_SUPPLIED ENTRIES_
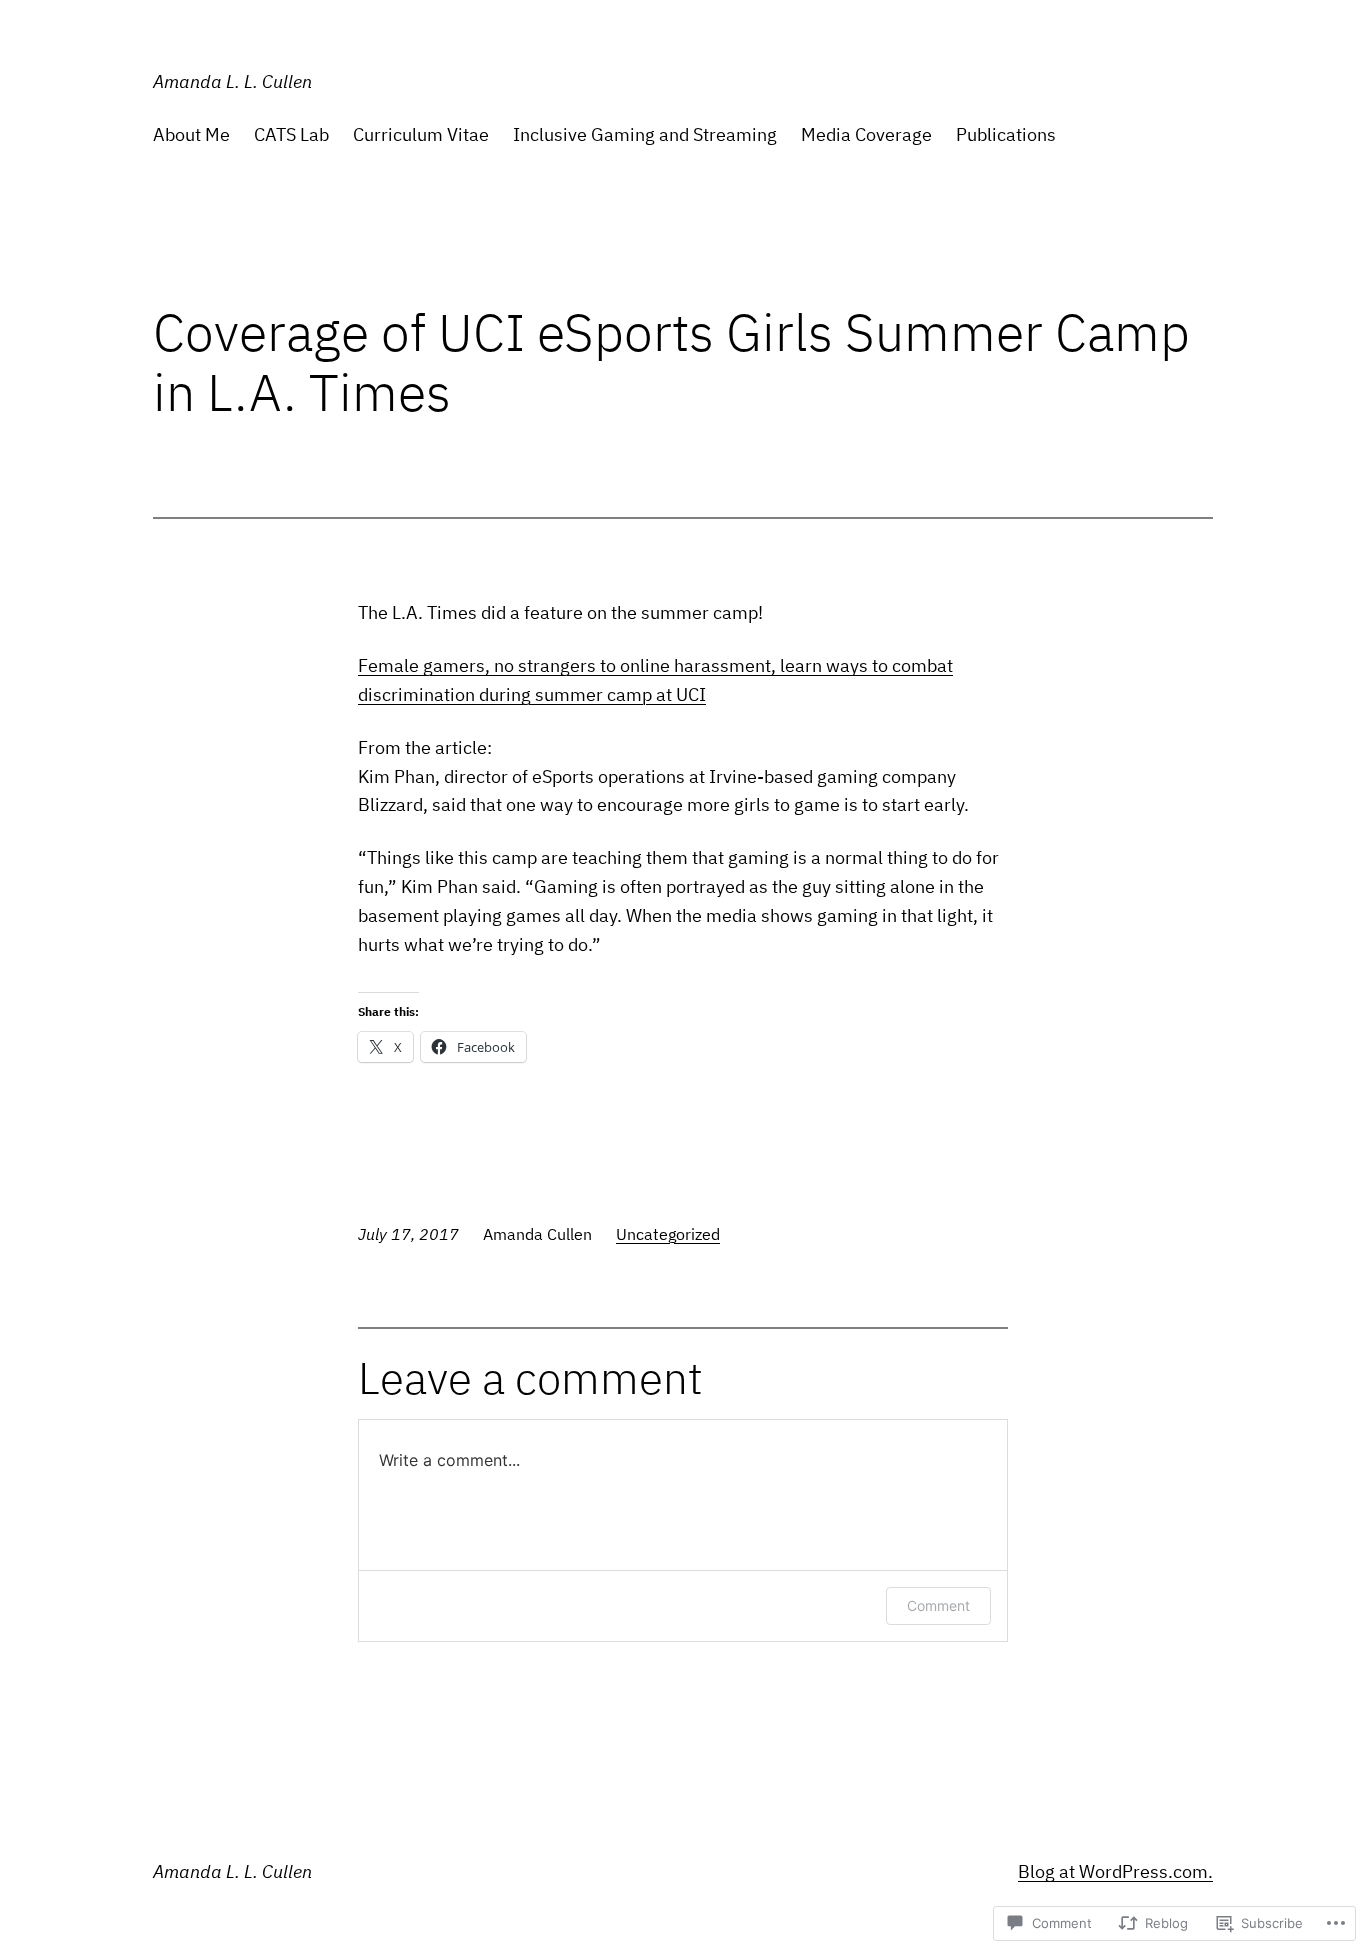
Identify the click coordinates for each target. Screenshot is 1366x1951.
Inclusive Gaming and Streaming (645, 134)
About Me (191, 134)
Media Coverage (866, 134)
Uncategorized (668, 1234)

_PROBLEM TO SOLVE_
Without the pictures, write out every entry exactly as it appears.

_EXERCISE OUTPUT_
Identify the click coordinates for each target. Screenshot is 1366x1951.
Inclusive Gaming and Streaming (645, 134)
About Me (191, 134)
Media Coverage (866, 134)
Uncategorized (668, 1234)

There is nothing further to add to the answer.